# Your task:
Retype every record that appears below, unchanged.

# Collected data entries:

....

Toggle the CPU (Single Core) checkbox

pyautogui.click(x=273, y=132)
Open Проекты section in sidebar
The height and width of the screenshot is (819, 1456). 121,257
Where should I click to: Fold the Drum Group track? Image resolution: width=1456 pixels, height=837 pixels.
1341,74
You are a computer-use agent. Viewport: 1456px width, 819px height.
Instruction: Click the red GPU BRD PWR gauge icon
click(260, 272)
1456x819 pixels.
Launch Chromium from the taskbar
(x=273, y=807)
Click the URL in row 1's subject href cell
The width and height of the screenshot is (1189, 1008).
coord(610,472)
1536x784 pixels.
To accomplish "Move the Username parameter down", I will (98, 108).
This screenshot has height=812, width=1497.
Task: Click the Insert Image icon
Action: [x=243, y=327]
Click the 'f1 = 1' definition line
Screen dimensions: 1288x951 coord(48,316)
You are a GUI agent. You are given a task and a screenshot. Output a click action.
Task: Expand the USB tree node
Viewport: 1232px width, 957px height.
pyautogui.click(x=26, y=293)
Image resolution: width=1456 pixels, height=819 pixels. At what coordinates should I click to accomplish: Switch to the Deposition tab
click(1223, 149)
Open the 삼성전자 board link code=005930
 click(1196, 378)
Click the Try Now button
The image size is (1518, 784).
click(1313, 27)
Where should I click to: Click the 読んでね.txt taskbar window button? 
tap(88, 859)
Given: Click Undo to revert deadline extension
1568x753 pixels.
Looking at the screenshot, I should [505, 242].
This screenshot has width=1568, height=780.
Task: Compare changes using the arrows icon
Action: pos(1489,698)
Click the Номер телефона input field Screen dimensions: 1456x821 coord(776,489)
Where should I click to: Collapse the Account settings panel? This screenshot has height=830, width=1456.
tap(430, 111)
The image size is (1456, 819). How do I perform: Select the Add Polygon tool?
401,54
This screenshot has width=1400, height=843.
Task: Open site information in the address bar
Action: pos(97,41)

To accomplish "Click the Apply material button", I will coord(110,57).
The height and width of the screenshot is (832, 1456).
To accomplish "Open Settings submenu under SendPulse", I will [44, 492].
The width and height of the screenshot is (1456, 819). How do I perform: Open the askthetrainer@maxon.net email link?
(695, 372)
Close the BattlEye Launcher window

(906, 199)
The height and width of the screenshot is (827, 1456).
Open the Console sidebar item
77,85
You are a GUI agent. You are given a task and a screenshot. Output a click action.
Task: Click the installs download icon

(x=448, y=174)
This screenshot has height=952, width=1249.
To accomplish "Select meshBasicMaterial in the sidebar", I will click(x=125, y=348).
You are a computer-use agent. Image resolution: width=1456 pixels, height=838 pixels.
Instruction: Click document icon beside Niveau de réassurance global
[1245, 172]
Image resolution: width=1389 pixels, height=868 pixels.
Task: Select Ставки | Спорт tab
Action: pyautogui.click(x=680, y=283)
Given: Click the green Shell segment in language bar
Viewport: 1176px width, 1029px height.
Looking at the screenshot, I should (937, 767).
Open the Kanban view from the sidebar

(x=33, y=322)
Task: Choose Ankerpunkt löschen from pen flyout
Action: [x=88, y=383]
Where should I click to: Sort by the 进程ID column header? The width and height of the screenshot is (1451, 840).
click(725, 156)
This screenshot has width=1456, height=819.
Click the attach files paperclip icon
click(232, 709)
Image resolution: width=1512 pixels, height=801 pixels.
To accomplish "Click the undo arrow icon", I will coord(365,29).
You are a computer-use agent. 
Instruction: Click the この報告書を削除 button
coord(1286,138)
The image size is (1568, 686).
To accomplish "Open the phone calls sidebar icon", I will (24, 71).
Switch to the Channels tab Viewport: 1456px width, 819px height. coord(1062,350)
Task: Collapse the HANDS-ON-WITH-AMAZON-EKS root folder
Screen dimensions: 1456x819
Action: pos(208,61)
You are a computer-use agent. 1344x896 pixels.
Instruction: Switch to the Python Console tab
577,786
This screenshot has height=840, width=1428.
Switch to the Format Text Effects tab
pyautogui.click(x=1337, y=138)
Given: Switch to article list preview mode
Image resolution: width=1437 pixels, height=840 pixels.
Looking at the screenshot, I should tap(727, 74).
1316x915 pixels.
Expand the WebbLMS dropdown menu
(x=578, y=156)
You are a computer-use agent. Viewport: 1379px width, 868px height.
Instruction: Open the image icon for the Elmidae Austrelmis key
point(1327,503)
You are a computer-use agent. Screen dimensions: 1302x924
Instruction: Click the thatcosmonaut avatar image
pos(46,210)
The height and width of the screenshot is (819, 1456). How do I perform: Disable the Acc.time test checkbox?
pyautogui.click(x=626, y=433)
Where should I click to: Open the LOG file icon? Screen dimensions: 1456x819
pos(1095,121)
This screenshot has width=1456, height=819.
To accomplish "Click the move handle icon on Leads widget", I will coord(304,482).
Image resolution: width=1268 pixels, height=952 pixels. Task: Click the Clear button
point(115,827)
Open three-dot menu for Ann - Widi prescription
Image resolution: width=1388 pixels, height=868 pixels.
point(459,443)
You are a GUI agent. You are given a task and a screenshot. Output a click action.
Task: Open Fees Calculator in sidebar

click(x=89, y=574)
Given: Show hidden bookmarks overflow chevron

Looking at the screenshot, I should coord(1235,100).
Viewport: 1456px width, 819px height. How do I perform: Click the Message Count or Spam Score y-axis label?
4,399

....

# Task output:
Toggle the CPU (Single Core) checkbox

pyautogui.click(x=273, y=132)
Open Проекты section in sidebar
The height and width of the screenshot is (819, 1456). 121,257
Where should I click to: Fold the Drum Group track? Image resolution: width=1456 pixels, height=837 pixels.
1341,74
You are a computer-use agent. Viewport: 1456px width, 819px height.
Instruction: Click the red GPU BRD PWR gauge icon
click(260, 272)
1456x819 pixels.
Launch Chromium from the taskbar
(x=273, y=807)
Click the URL in row 1's subject href cell
The width and height of the screenshot is (1189, 1008).
coord(610,472)
1536x784 pixels.
To accomplish "Move the Username parameter down", I will (98, 108).
This screenshot has height=812, width=1497.
Task: Click the Insert Image icon
Action: [x=243, y=327]
Click the 'f1 = 1' definition line
Screen dimensions: 1288x951 coord(48,316)
You are a GUI agent. You are given a task and a screenshot. Output a click action.
Task: Expand the USB tree node
Viewport: 1232px width, 957px height.
pyautogui.click(x=26, y=293)
Image resolution: width=1456 pixels, height=819 pixels. At what coordinates should I click to accomplish: Switch to the Deposition tab
click(1223, 149)
Open the 삼성전자 board link code=005930
 click(1196, 378)
Click the Try Now button
The image size is (1518, 784).
click(1313, 27)
Where should I click to: Click the 読んでね.txt taskbar window button? 
tap(88, 859)
Given: Click Undo to revert deadline extension
1568x753 pixels.
Looking at the screenshot, I should [505, 242].
This screenshot has width=1568, height=780.
Task: Compare changes using the arrows icon
Action: pos(1489,698)
Click the Номер телефона input field Screen dimensions: 1456x821 coord(776,489)
Where should I click to: Collapse the Account settings panel? This screenshot has height=830, width=1456.
tap(430, 111)
The image size is (1456, 819). How do I perform: Select the Add Polygon tool?
401,54
This screenshot has width=1400, height=843.
Task: Open site information in the address bar
Action: pos(97,41)

To accomplish "Click the Apply material button", I will coord(110,57).
The height and width of the screenshot is (832, 1456).
To accomplish "Open Settings submenu under SendPulse", I will [44, 492].
The width and height of the screenshot is (1456, 819). How do I perform: Open the askthetrainer@maxon.net email link?
(695, 372)
Close the BattlEye Launcher window

(906, 199)
The height and width of the screenshot is (827, 1456).
Open the Console sidebar item
77,85
You are a GUI agent. You are given a task and a screenshot. Output a click action.
Task: Click the installs download icon

(x=448, y=174)
This screenshot has height=952, width=1249.
To accomplish "Select meshBasicMaterial in the sidebar", I will click(x=125, y=348).
You are a computer-use agent. Image resolution: width=1456 pixels, height=838 pixels.
Instruction: Click document icon beside Niveau de réassurance global
[1245, 172]
Image resolution: width=1389 pixels, height=868 pixels.
Task: Select Ставки | Спорт tab
Action: pyautogui.click(x=680, y=283)
Given: Click the green Shell segment in language bar
Viewport: 1176px width, 1029px height.
Looking at the screenshot, I should (937, 767).
Open the Kanban view from the sidebar

(x=33, y=322)
Task: Choose Ankerpunkt löschen from pen flyout
Action: [x=88, y=383]
Where should I click to: Sort by the 进程ID column header? The width and height of the screenshot is (1451, 840).
click(725, 156)
This screenshot has width=1456, height=819.
Click the attach files paperclip icon
click(232, 709)
Image resolution: width=1512 pixels, height=801 pixels.
To accomplish "Click the undo arrow icon", I will coord(365,29).
You are a computer-use agent. 
Instruction: Click the この報告書を削除 button
coord(1286,138)
The image size is (1568, 686).
To accomplish "Open the phone calls sidebar icon", I will (24, 71).
Switch to the Channels tab Viewport: 1456px width, 819px height. coord(1062,350)
Task: Collapse the HANDS-ON-WITH-AMAZON-EKS root folder
Screen dimensions: 1456x819
Action: pos(208,61)
You are a computer-use agent. 1344x896 pixels.
Instruction: Switch to the Python Console tab
577,786
This screenshot has height=840, width=1428.
Switch to the Format Text Effects tab
pyautogui.click(x=1337, y=138)
Given: Switch to article list preview mode
Image resolution: width=1437 pixels, height=840 pixels.
Looking at the screenshot, I should tap(727, 74).
1316x915 pixels.
Expand the WebbLMS dropdown menu
(x=578, y=156)
You are a computer-use agent. Viewport: 1379px width, 868px height.
Instruction: Open the image icon for the Elmidae Austrelmis key
point(1327,503)
You are a computer-use agent. Screen dimensions: 1302x924
Instruction: Click the thatcosmonaut avatar image
pos(46,210)
The height and width of the screenshot is (819, 1456). How do I perform: Disable the Acc.time test checkbox?
pyautogui.click(x=626, y=433)
Where should I click to: Open the LOG file icon? Screen dimensions: 1456x819
pos(1095,121)
This screenshot has width=1456, height=819.
To accomplish "Click the move handle icon on Leads widget", I will coord(304,482).
Image resolution: width=1268 pixels, height=952 pixels. Task: Click the Clear button
point(115,827)
Open three-dot menu for Ann - Widi prescription
Image resolution: width=1388 pixels, height=868 pixels.
point(459,443)
You are a GUI agent. You are given a task and a screenshot. Output a click action.
Task: Open Fees Calculator in sidebar

click(x=89, y=574)
Given: Show hidden bookmarks overflow chevron

Looking at the screenshot, I should coord(1235,100).
Viewport: 1456px width, 819px height. How do I perform: Click the Message Count or Spam Score y-axis label?
4,399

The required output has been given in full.